I was clearly being prevented from renewing the domain name because GoDaddy could make much more money (so they hoped) by getting me to bid for it once they put it up for auction. Having been robbed by robots in an act of cyber-mugging, I had no intention of joining an auction to get my stolen property back at probably a thousand times greater cost than the simple cost of renewing the domain name, especially as I would be bidding against rich cyber-extortionists. In consequence, StAR’s website was taken from us and has fallen under the control of new owners, whom Chesterton would have called new unhappy lords, who have put obscene images on it. This latest act has made me wonder whether the motives for the cyber-mugging were more than merely mercenary.

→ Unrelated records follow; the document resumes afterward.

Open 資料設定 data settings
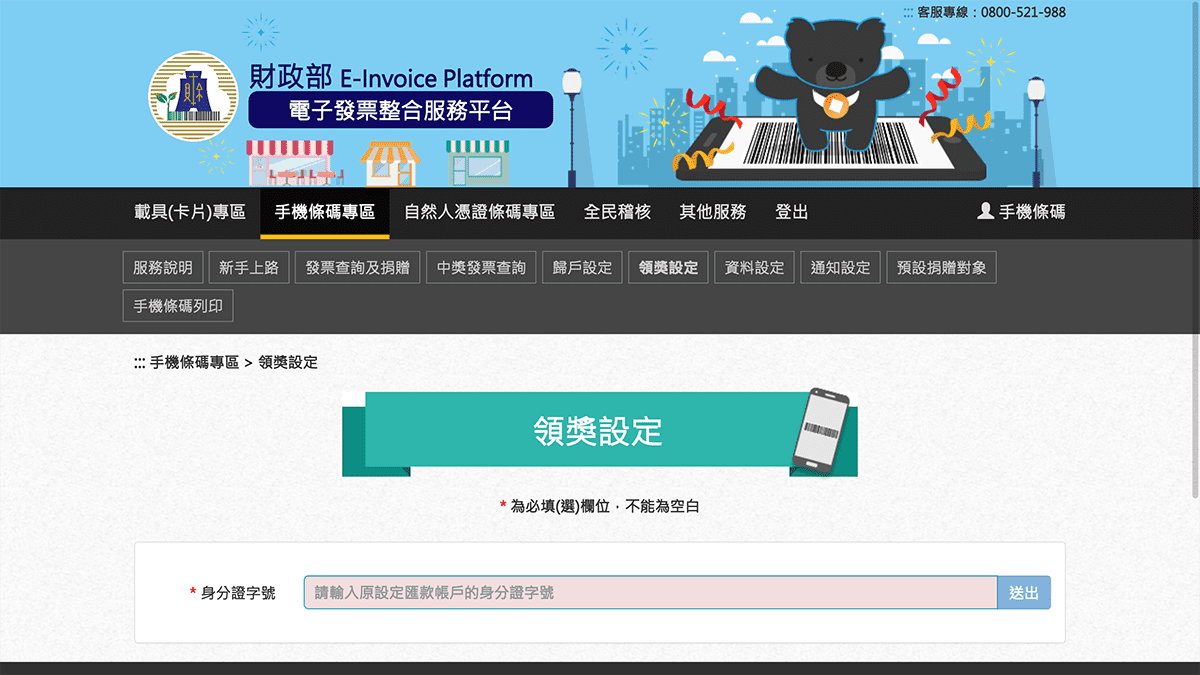 click(x=754, y=266)
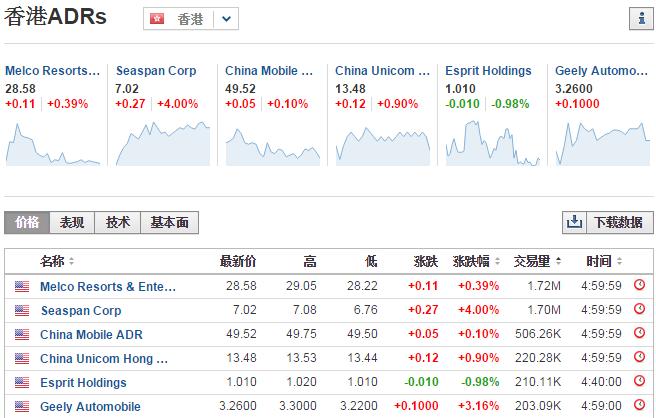Switch to the 技术 tab
This screenshot has height=418, width=656.
pyautogui.click(x=118, y=223)
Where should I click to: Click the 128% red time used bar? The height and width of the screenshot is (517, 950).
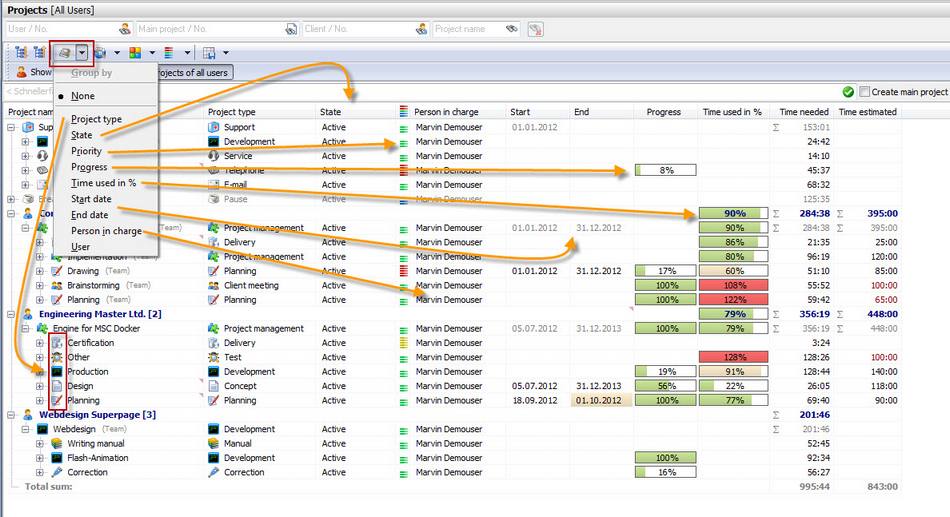pos(734,357)
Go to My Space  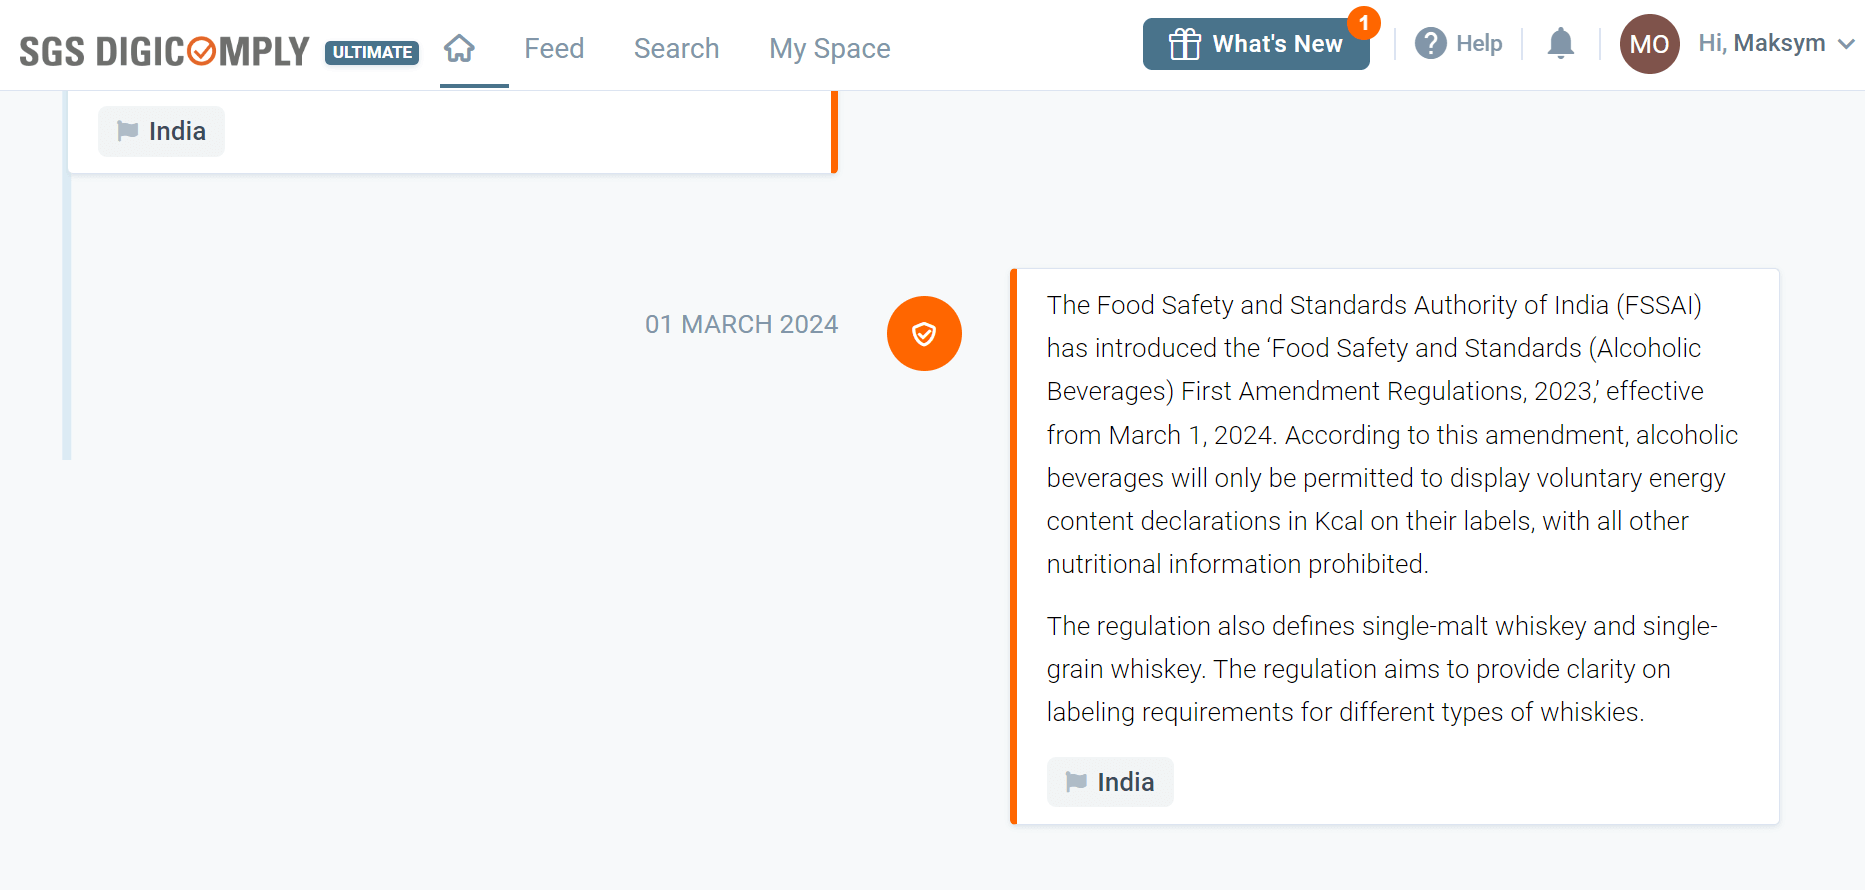[x=829, y=47]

CrownAgain02-1Indeed, it reminds me of a powerful scene in The Lord of the Rings. At one of the darkest moments in the story, Frodo and Sam arrive at the Cross-Roads en route to Mordor. By the light of the setting sun, they see the statue of an ancient king, “a huge sitting figure, still and solemn as the great stone kings of Argonath.” To their horror, they see that the violent and vandalizing hands of orcs had maimed it and defaced it, defiling it with foul graffiti, “idle scrawls mixed with the foul symbols that the maggot-folk of Mordor used.” The ancient statue had been decapitated, “and in its place was set in mockery a round rough-hewn stone, rudely painted by savage hands in the likeness of a grinning face with one large red eye in the midst of its forehead.” Like the statue of the king, our once beautiful website was a reflection of the goodness of civilized culture, and, like the statue, it had been defiled by orcs and defaced with foul pornographic graffiti.

Such thoughts lead me to wonder whether anti-Christian forces were at work and whether it was an act of sabotage and not simply an act of greed. As Belloc said, outside is the night and strange things in the night! And these forces, stealing Christian websites and then posting pornographic images on them, are not only outside in the night, they are of the night and in the service of darker forces still. My response, upon seeing the website used for pornographic purposes, was to say the St. Michael prayer—not so much for the protection of our little StAR, shining falteringly in the dark, but for those poor souls who are trying to put it out.

Faced with such darkness, it should come as no surprise that I am all the more determined to keep StAR‘s candle burning!

Pope Benedict XVI

Pope Benedict XVI

My involvement with the St. Austin Review has always been a labour of love and we have been blessed to count some of the finest writers amongst our contributors, including Pope Benedict XVI, who, as Cardinal Ratzinger, gave us first English-language rights to his article “On Catholicity,” and the Archbishop of Canterbury, Rowan Williams, who, as Bishop of Wales, gave us an article on Russian Orthodox liturgy. Other illustrissimi who have graced our pages would be happily too numerous to list. We will not be silenced. We have a new website and we will rise from the ashes of this latest attack on our mission, which is nothing less than to evangelize our darkened culture through the power of goodness, truth and beauty.

Although, like The Imaginative Conservative, we can claim to be one of the finest Christian publications in the world, we have always been handicapped by a lack of resources to make ourselves known. This has left us prone to brutal attacks by the cyber-muggers and cyber-extortionists who prowl through the techno-gutter looking for victims. And thus I found myself being dragged through the gutter by these powerful forces. Battered and bruised, I was reminded exactly how sordid and squalid is life in the gutter and how crucial it is to keep looking at the stars!